By all accounts, the party’s campaign was a distinctly negative one. The overall communication campaign seemed to have problems in terms of its targeting and quality of implementation, which became even more apparent in the digital sphere and social media.
At a political level, the main issue was ambiguity. There was a lack of clear positions on a number of issues, plus sometimes party members expressed two different opinions on one issue and there was often an attempt to simultaneously satisfy both sides on certain given topic (for example: taxation, immigration, the Evros fence, armament plans). As a result, a share of the voters either did not know what SYRIZA’s position was on a number of issues or believed the party’s position to be different from the one officially advocated by SYRIZA. The responsibility for such situations never rests solely on the receiver of the message.
How were these two issues combined? The parties’ fundamental role is representation. This requires a two-way feedback process between the party’s base and its leadership. In order for it to fulfil its purpose, the base needs to be representative of the social strata that make up the party’s voters or of those that the party seeks to represent while also being active in those respective fields. The organisational framework and internal procedures adopted by a party must support this dual function of communication and responsiveness, which leads to the shaping and updating of the political discourse. The failing of this system has not been able to prevent the political and communication missteps mentioned above. But, what was it that caused them in the first place? Is there something deeper?
SYRIZA was operating as if it was part of a different political cycle than the one we are currently in. The party itself was instrumental in closing the previous cycle, with the formal exit from the memoranda and the Prespa Agreement, but it did not acknowledge this fact, didn’t accept it and did not adapt its discourse and actions accordingly. Ultimately, SYRIZA as a collective body could not clearly and convincingly express how it perceived its identity in a new political period with which it did not seem to be in sync.
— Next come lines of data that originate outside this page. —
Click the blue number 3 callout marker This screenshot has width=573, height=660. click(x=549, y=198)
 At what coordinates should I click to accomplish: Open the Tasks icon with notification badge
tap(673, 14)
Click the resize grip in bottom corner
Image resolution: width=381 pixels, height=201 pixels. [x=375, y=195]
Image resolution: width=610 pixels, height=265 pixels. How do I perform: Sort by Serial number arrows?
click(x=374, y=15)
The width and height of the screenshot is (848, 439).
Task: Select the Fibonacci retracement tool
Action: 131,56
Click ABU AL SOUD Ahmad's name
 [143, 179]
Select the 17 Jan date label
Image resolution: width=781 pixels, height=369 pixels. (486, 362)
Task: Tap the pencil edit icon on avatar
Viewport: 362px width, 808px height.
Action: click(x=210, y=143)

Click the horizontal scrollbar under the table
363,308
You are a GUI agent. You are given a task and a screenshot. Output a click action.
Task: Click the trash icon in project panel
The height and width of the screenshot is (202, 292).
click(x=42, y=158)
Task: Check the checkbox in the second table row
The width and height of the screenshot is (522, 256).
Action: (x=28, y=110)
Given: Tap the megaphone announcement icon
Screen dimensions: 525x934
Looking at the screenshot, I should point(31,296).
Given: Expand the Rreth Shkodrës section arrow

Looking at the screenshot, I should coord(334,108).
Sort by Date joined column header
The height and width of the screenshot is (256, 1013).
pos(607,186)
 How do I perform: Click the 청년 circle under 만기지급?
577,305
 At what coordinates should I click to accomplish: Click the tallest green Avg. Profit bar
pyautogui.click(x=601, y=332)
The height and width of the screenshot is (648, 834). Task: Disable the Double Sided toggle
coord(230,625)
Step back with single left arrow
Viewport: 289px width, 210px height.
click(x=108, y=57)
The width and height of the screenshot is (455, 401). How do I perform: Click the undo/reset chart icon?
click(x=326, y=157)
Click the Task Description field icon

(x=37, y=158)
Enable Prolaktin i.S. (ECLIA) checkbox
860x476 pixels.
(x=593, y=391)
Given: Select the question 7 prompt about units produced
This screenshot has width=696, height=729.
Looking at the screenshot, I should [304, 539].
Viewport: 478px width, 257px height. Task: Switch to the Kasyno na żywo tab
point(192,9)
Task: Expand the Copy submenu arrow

All this is taking place in a political environment where parties are for various reasons losing their ability to adequately represent voters. When addressing this issue 1 – among others – Peter Mair resorted to the distinction between voters whose aim is to elect a government and those who wish to express their preference through the election process. In a multi-party setting – and especially within the simple proportional representation context – where a party has lost the will or ability to represent broad parts of society, voters either turn to an instrumental vote, or seek representation in smaller parties that are a similar or an alternative option outside the mainstream options, or ultimately abstain. The so-called “defeat of simple proportional representation” can’t be properly grasped outside of this context.
The assessment and/or thoughts regarding possible causes for the above can be combined with reflections on possible responses to it. One of the suggested solutions is “adaptation to reality”. This perspective sees “reality” as something that is independent of political action; something that is objective and calls for the adoption of a pragmatic attitude. In short, it is a call to accept the existing ruling framework. This kind of discourse has also existed in the past, based on the core notion of the “responsible governing party”.2
There is also, however, a different kind of “adaptation to reality” that is an adaptation based on reading the current conjuncture and the changes that have taken place and deciding to design alternative policies that respond to the demands and expectations of the people today. This is the way to shape an anti-hegemonic strategy.
Another possible solution is linked to the criticism of “human rights-ism”, i.e. the discourse in favour of social rights and freedoms, the anti-nationalist position, the emphasis on the planet’s future. This criticism is based on a presumed problems’ hierarchy, according to which such issues are not considered to be of the highest priority and instead sometimes they’re blamed for the alienation of a part of the electorate. This position should be addressed rather than discredited because, whatever the motive behind its expression, it touches on the issue of the transformation of left-wing parties into parties focusing exclusively on post-materialist issues.
However, avoiding this route is not the same as giving in when it comes to rights, especially at a time when the far right is on the rise and its discourse and arguments are increasingly being normalised. The answer is a perspective that sees the various demands, the environmental and climate issues, authoritarianism and democratic freedoms, minorities and social rights, economic demands and class struggles, as links of the same chain. 3
The Greek Left is at a crossroads. Alexis Tsipras’ stepping down from SYRIZA’s helm closes a historic circle and opens the discussion on the reconstruction of the broader political field of the Left, with a number of possible outcomes. The first step is the rejection of the logic of necessity and automatic developments. No political development has to occur or is bound to happen. Political action and intervention is what’s required.